THE TASK
How many lines in the rows below contain the string "logo"? Case matters, so give the number alone.

SOURCE DATA
---
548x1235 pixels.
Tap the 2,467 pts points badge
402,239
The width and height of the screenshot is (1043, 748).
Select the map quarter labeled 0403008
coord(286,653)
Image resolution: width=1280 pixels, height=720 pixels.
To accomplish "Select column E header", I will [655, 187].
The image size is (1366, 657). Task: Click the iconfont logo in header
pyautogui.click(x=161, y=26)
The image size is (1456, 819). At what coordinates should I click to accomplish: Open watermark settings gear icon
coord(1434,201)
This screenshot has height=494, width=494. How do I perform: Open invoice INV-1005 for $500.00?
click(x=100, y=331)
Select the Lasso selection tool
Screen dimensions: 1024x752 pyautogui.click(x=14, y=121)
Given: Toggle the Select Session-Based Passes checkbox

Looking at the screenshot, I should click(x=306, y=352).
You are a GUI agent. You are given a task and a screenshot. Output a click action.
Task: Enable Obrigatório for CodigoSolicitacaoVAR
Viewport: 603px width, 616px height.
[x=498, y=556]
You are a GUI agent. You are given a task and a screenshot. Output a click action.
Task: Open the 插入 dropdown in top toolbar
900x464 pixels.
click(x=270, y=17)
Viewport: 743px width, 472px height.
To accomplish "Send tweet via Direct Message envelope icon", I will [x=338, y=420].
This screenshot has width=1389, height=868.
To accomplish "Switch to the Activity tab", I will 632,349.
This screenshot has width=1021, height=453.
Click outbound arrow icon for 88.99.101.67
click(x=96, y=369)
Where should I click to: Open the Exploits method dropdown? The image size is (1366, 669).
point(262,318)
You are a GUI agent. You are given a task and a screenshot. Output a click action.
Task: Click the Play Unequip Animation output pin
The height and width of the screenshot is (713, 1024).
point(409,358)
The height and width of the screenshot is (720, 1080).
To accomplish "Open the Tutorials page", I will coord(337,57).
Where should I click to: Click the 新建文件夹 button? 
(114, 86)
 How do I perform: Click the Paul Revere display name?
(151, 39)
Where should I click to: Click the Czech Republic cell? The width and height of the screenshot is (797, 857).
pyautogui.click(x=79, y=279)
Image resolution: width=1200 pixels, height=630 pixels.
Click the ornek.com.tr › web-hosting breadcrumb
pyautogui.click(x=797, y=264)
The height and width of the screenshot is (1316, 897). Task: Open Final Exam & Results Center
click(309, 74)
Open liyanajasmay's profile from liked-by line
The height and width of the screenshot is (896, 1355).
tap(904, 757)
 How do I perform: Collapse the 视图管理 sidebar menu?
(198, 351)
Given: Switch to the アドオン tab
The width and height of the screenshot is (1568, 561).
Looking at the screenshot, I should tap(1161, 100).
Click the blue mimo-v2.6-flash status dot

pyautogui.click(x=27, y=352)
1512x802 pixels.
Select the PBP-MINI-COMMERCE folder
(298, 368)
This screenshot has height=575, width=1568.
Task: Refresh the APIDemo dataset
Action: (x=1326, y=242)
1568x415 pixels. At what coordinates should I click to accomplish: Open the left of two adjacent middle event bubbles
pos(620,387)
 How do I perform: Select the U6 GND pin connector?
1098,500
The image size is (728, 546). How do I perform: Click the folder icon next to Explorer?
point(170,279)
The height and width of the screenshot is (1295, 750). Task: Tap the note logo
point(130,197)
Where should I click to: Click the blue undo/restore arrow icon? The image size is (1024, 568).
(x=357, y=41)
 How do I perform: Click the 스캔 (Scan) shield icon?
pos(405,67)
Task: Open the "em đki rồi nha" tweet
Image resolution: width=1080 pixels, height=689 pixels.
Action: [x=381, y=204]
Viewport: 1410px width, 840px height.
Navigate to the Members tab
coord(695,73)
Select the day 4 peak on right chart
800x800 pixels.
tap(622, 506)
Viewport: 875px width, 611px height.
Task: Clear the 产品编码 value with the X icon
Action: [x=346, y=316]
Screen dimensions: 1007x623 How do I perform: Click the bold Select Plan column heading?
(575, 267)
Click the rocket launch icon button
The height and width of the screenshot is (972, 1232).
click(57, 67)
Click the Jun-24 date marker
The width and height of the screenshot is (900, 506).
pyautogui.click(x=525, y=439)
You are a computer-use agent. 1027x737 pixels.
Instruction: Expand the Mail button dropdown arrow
---
TASK RESULT
2